哆哩爸高深莫測的看了四少一眼,“原來是我弄錯了,不好意思啊,四少。”
“既然來了,就在這住一晚吧,來回跑怪累的。”哆哩媽說道。
“那就打擾了。”四少迅速說道。
哆哩挑挑眉,這孩子跟平時真是不大一樣啊,不過她也沒多想。
哆哩給伊一打電話的時候,伊一正在都家自己的房間裏哭着。
“怎麽了,那會兒打你電話就在哭,這都過去多久了,你怎麽還在哭?”
伊一一抽一噎的說道,“剛剛,嗚嗚嗚,剛剛被陳老師打了。”
哆哩頓時愣住了,“真打了?”
“嗯,皮尺打的,胳膊都抽紅了。
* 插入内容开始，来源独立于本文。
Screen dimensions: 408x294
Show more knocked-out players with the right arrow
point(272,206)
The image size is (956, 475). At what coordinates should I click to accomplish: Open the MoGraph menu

嗚嗚嗚。”伊一仍然哭的無法自拔。
“伊一啊,你做了什麽喪盡天良的事?”她知道陳老師只會用皮尺吓唬他們姐弟倆,但是卻從來沒動過手的。
“我。”伊一說道這裏,就嗚嗚的哭了。
“你該不會是說要跟許深離婚,跟古昊私奔吧?”哆哩試探性的問道。
伊一一把鼻涕一把淚的蹭在床上,“不是,我就是跟你打完電話,我就回家了。”
陳美文看到伊一回來,非常嚴肅的看着她說道,“昨天怎麽回事?”
“什麽怎麽回事?”伊一裝傻充愣。
“別裝糊塗,伊一,你嫁給許深了,你是人家妻子了,做什麽是得有分寸。”陳美文仍舊很嚴肅的說道。
“我怎麽就沒分寸了,我又沒逃婚。”伊一本來心情就不好,被陳美文這樣一說,更加糟糕了。
“都伊一,昨天你甩下許深,跟那男的在化妝室裏那麽久,你當我沒看見是不是?你當別人都是傻子嗎?我不管你過去怎樣,我警告你,你現在不要給我做出對不起許家的事!”陳美文的話已經說得非常嚴重了,不過她心裏頭确實是很氣,一夜都沒睡着覺,生怕再弄出個什麽事端。
伊一一聽這話眼淚都下來了,合着什麽都是她一個人的錯,怎麽就沒人體諒她?
“聽到沒有?”陳美文看伊一這樣子心裏也不好受,但還是覺得應該強硬一點的敲醒她。
“我為什麽都要聽你們的!我就是不想聽!”伊一哭喊道。
“都伊一,你現在都會頂嘴了!”陳美文也被氣的不輕。
伊一看着陳美文生氣的樣子,心抖了抖,又想起許深的那些跟她結婚完全是為了折磨她的話,一瞬間勇氣暴增。
“我最讨厭你們了!我要跟許深離婚!”
都家大門大開,都先生和許深正站在門口,陳美文的火蹭蹭的把理智燒沒了,她一把拿起櫃子上的皮尺朝伊一抽去。
伊一正張大嘴看着門口突然出現的兩人,壓根沒來得及反應,那一皮尺就結結實實的落在了她的胳膊上。
她頓時就疼的哇哇大叫,她氣憤的喊道,“你打死我算了!”
陳美文這下更火了,她毫不猶豫的落下第二尺,伊一索性就破罐子破摔的閉上眼。
沒有預期而來的疼痛,反而是一陣熟悉的味道圈住了她。
陳美文結結實實的一尺落在了許深的背上,許深連眉頭都沒皺一下。
伊一面色複雜的看了他一眼,哭着道,“不用你假好心。”她一把推開他,然後便回了自己的房間鎖了門,一直在哭。
哆哩聽完伊一的話,嘆了口氣,“伊一,那你打算怎麽辦?古昊那邊?”
“走一步算一步吧。”伊一含糊不清的說道。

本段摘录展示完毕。